- **WORK TO COMPLETE**
State how many lines in the records below contain the string "header", counting case as significant. Reply with the number alone.

(Records of locating words and elements)
::::::::::

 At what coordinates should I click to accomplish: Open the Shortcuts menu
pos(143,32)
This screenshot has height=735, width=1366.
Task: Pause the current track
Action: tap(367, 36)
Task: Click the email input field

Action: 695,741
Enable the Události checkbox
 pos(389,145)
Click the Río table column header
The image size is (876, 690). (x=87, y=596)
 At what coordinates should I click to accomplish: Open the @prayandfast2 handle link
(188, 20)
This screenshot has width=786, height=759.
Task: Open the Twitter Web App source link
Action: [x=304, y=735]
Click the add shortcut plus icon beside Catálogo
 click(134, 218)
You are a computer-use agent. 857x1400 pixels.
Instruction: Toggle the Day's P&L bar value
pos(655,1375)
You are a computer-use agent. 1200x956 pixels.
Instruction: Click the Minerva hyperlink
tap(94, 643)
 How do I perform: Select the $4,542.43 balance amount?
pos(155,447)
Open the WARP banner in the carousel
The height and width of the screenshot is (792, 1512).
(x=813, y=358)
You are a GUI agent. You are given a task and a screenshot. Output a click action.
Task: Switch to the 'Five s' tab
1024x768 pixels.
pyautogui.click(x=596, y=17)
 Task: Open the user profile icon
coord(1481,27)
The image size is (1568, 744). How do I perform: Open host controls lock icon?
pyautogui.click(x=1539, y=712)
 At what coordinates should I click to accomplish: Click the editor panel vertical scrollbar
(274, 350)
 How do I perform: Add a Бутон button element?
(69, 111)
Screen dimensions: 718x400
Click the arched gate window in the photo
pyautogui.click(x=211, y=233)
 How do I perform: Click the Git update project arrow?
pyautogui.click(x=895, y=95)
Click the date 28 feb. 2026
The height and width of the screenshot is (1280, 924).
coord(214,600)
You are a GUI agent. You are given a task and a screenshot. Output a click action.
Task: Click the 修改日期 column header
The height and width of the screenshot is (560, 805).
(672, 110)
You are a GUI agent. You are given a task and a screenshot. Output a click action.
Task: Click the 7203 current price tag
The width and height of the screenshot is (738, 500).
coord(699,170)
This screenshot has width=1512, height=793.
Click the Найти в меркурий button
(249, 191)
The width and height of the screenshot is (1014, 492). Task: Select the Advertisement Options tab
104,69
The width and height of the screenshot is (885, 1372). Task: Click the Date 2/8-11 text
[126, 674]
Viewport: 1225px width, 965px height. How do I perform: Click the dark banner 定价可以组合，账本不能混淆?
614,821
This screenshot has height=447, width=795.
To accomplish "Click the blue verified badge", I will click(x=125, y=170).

::::::::::

- **TASK RESULT**
2